Opinion: music training as best way to improve American education system

Posted on: October 15, 2014

“A growing body of evidence suggests that music could trump many of the much more expensive ‘fixes’ that we have thrown at the education system” in the U.S., writes Joanne Lipman in Friday’s (10/10) Wall Street Journal. “Music is no cure-all, nor is it likely to turn your child into a Nobel Prize winner.

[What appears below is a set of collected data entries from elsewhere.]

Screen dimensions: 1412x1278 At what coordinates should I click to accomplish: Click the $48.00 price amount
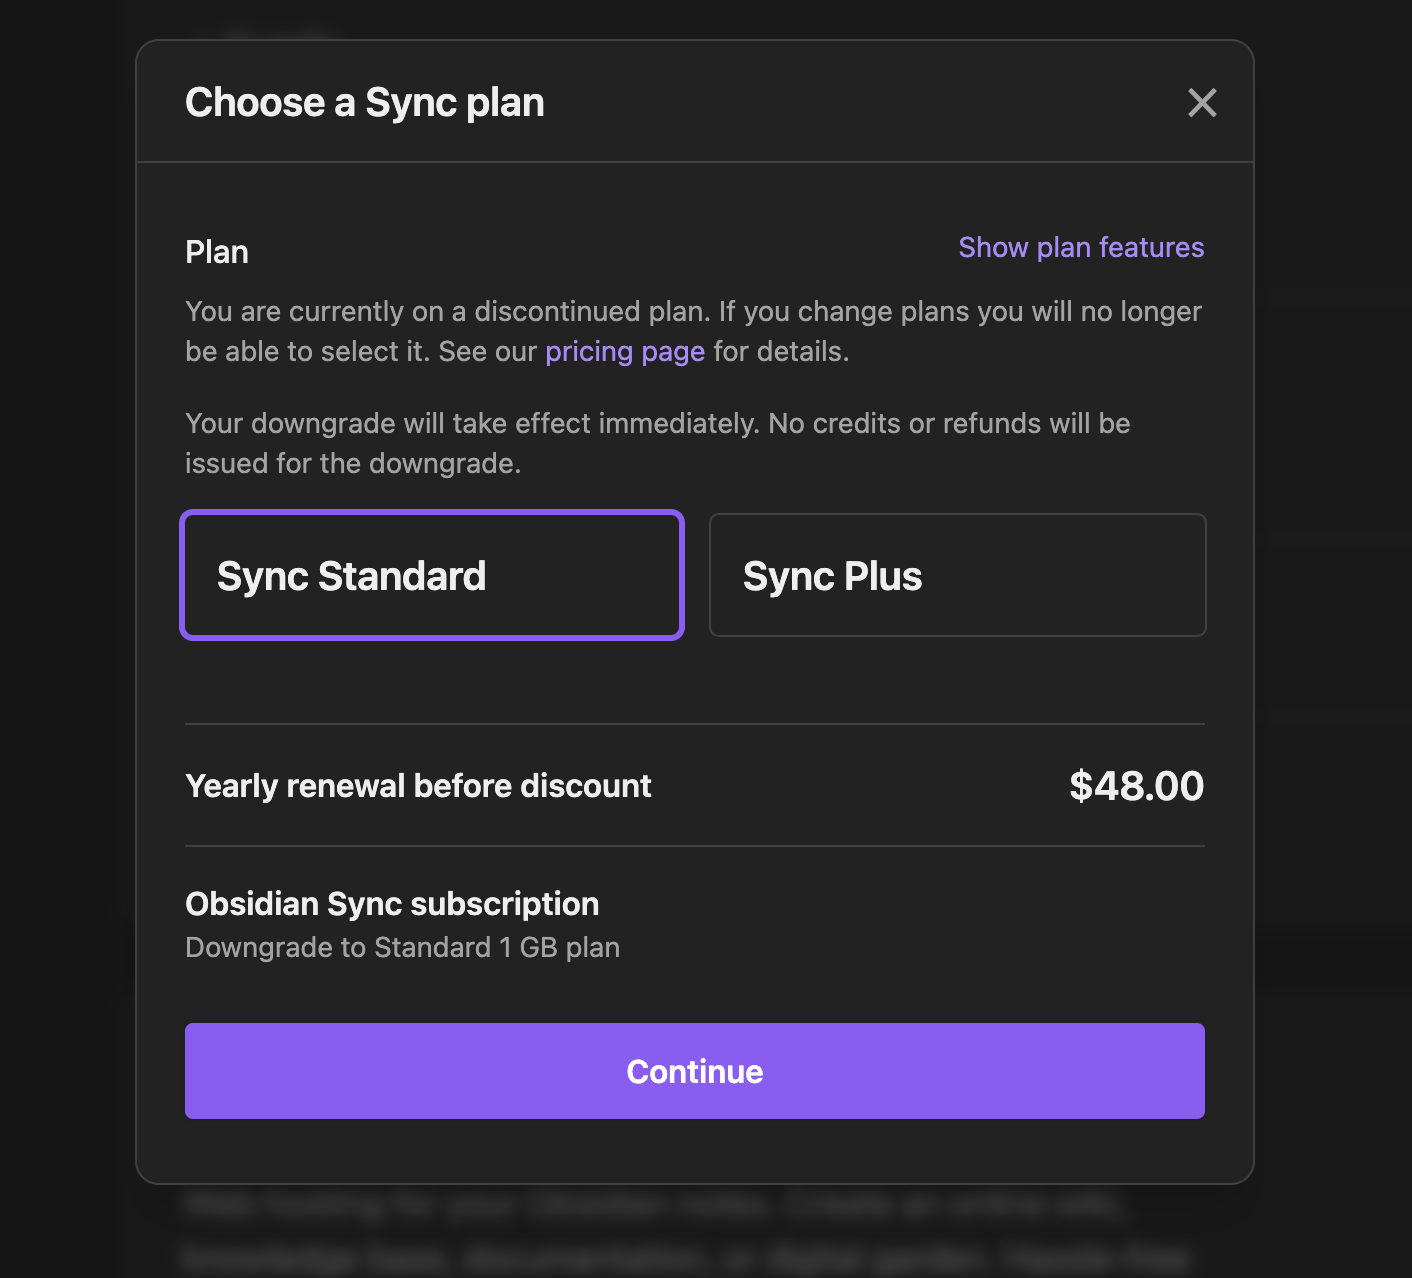click(1136, 786)
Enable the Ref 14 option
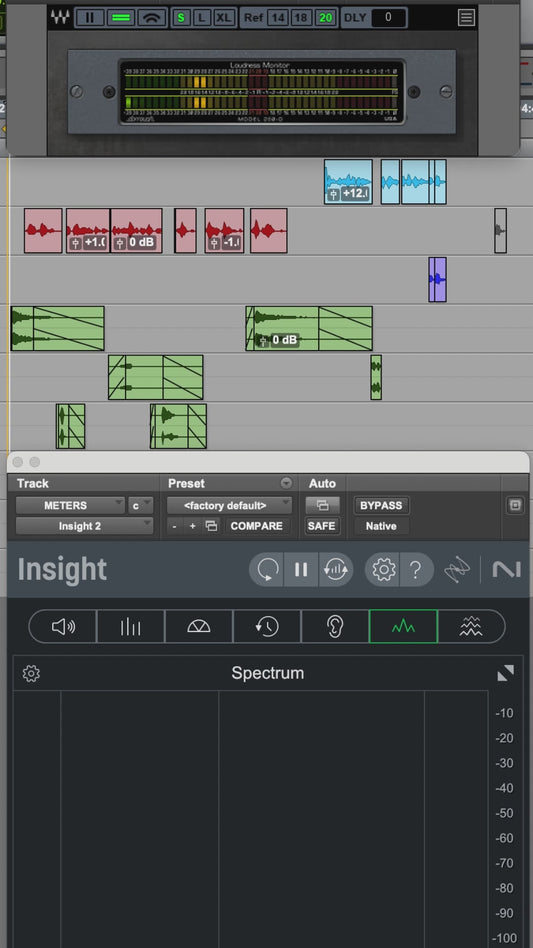The image size is (533, 948). tap(277, 18)
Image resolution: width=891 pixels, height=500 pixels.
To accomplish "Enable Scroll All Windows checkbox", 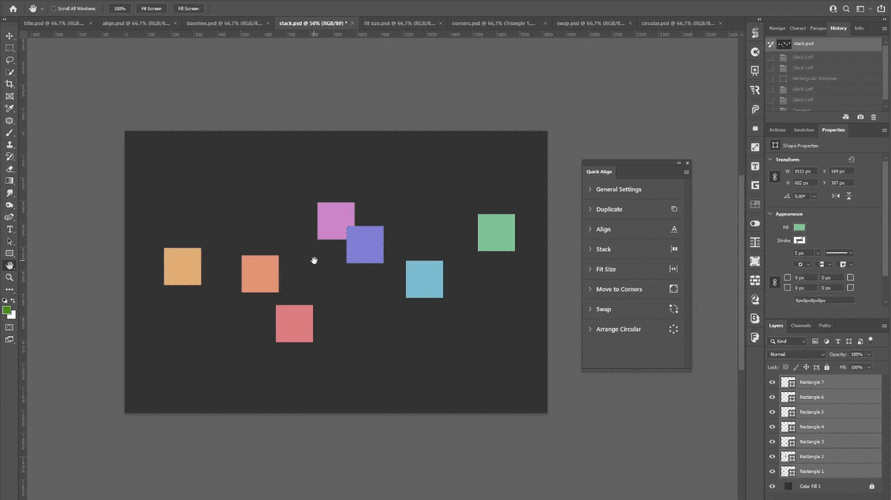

But there is compelling evidence that it can boost children’s academic performance and help fix some of our schools’ most intractable problems.” Among the studies cited in Lipman’s article are 2004 and 2011 University of Toronto findings that music raises IQ scores and enhances the brain’s “executive function” in children; Northwestern University neurobiologist Nina Kraus’s study of 6-to-9-year-olds in the free afterschool Harmony Project in Los Angeles and of high-school students in Chicago, showing that music training can reduce the academic gap between rich and poor school districts; a German study of 17-year-olds finding that music training does more than sports, theater, or dance to improve key academic skills; a Harvard Medical School study of second-graders showing that music can be an inexpensive early screening tool for reading disabilities; and a 2009 Journal of Neuroscience study in which MRIs of 6-year-old children showed that their brains grew faster than brains of children in a control group.